*** Begin section ***

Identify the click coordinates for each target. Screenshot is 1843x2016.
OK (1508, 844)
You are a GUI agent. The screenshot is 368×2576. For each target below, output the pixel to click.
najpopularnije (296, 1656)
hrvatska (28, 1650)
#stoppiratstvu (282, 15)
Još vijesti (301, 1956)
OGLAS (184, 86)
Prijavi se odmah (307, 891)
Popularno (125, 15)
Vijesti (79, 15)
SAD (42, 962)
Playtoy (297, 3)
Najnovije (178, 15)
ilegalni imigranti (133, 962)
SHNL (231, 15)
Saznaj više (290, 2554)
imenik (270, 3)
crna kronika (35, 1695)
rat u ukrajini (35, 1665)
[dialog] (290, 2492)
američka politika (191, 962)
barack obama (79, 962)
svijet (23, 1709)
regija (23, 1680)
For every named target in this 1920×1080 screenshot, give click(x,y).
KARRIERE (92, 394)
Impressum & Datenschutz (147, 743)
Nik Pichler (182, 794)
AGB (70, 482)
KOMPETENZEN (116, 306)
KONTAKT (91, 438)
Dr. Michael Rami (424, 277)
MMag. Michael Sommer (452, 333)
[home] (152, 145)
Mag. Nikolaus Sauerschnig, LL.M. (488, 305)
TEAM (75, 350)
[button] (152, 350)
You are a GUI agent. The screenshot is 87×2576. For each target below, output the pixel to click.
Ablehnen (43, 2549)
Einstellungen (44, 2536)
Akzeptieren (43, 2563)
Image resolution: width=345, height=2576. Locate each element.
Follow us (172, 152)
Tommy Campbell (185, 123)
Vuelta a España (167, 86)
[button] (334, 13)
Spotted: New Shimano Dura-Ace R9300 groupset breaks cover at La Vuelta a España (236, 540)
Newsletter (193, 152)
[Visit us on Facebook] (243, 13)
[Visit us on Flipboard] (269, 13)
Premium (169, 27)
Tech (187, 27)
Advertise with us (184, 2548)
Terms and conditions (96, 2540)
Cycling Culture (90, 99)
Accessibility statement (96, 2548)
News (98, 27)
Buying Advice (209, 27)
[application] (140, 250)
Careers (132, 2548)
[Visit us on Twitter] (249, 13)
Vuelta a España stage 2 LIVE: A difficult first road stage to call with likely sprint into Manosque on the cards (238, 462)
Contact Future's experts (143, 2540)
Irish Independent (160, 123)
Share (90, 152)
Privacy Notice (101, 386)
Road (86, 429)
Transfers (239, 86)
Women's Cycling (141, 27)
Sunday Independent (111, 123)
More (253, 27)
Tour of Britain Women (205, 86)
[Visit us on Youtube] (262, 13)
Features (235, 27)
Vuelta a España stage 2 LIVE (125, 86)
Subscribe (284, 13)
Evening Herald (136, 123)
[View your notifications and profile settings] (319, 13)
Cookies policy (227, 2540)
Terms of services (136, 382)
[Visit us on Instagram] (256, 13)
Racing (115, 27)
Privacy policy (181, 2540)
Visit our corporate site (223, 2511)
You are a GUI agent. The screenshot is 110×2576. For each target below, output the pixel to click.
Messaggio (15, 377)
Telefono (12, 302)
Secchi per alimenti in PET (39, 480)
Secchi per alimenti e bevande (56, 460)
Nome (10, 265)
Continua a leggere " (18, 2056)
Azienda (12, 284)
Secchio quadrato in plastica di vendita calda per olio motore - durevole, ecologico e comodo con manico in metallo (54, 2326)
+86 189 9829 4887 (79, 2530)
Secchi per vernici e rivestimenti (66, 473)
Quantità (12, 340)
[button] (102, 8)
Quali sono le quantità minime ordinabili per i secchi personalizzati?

*** End section ***

TASK PROMPT
Please reproduce all of the entries above exactly as they appear.

WRITTEN RESPONSE
Identify the click coordinates for each target. Screenshot is 1843x2016.
OK (1508, 844)
You are a GUI agent. The screenshot is 368×2576. For each target below, output the pixel to click.
najpopularnije (296, 1656)
hrvatska (28, 1650)
#stoppiratstvu (282, 15)
Još vijesti (301, 1956)
OGLAS (184, 86)
Prijavi se odmah (307, 891)
Popularno (125, 15)
Vijesti (79, 15)
SAD (42, 962)
Playtoy (297, 3)
Najnovije (178, 15)
ilegalni imigranti (133, 962)
SHNL (231, 15)
Saznaj više (290, 2554)
imenik (270, 3)
crna kronika (35, 1695)
rat u ukrajini (35, 1665)
[dialog] (290, 2492)
američka politika (191, 962)
barack obama (79, 962)
svijet (23, 1709)
regija (23, 1680)
For every named target in this 1920×1080 screenshot, give click(x,y).
KARRIERE (92, 394)
Impressum & Datenschutz (147, 743)
Nik Pichler (182, 794)
AGB (70, 482)
KOMPETENZEN (116, 306)
KONTAKT (91, 438)
Dr. Michael Rami (424, 277)
MMag. Michael Sommer (452, 333)
[home] (152, 145)
Mag. Nikolaus Sauerschnig, LL.M. (488, 305)
TEAM (75, 350)
[button] (152, 350)
You are a GUI agent. The screenshot is 87×2576. For each target below, output the pixel to click.
Ablehnen (43, 2549)
Einstellungen (44, 2536)
Akzeptieren (43, 2563)
Image resolution: width=345, height=2576. Locate each element.
Follow us (172, 152)
Tommy Campbell (185, 123)
Vuelta a España (167, 86)
[button] (334, 13)
Spotted: New Shimano Dura-Ace R9300 groupset breaks cover at La Vuelta a España (236, 540)
Newsletter (193, 152)
[Visit us on Facebook] (243, 13)
[Visit us on Flipboard] (269, 13)
Premium (169, 27)
Tech (187, 27)
Advertise with us (184, 2548)
Terms and conditions (96, 2540)
Cycling Culture (90, 99)
Accessibility statement (96, 2548)
News (98, 27)
Buying Advice (209, 27)
[application] (140, 250)
Careers (132, 2548)
[Visit us on Twitter] (249, 13)
Vuelta a España stage 2 LIVE: A difficult first road stage to call with likely sprint into Manosque on the cards (238, 462)
Contact Future's experts (143, 2540)
Irish Independent (160, 123)
Share (90, 152)
Privacy Notice (101, 386)
Road (86, 429)
Transfers (239, 86)
Women's Cycling (141, 27)
Sunday Independent (111, 123)
More (253, 27)
Tour of Britain Women (205, 86)
[Visit us on Youtube] (262, 13)
Features (235, 27)
Vuelta a España stage 2 LIVE (125, 86)
Subscribe (284, 13)
Evening Herald (136, 123)
[View your notifications and profile settings] (319, 13)
Cookies policy (227, 2540)
Terms of services (136, 382)
[Visit us on Instagram] (256, 13)
Racing (115, 27)
Privacy policy (181, 2540)
Visit our corporate site (223, 2511)
You are a GUI agent. The screenshot is 110×2576. For each target below, output the pixel to click.
Messaggio (15, 377)
Telefono (12, 302)
Secchi per alimenti in PET (39, 480)
Secchi per alimenti e bevande (56, 460)
Nome (10, 265)
Continua a leggere " (18, 2056)
Azienda (12, 284)
Secchio quadrato in plastica di vendita calda per olio motore - durevole, ecologico e comodo con manico in metallo (54, 2326)
+86 189 9829 4887 (79, 2530)
Secchi per vernici e rivestimenti (66, 473)
Quantità (12, 340)
[button] (102, 8)
Quali sono le quantità minime ordinabili per i secchi personalizzati?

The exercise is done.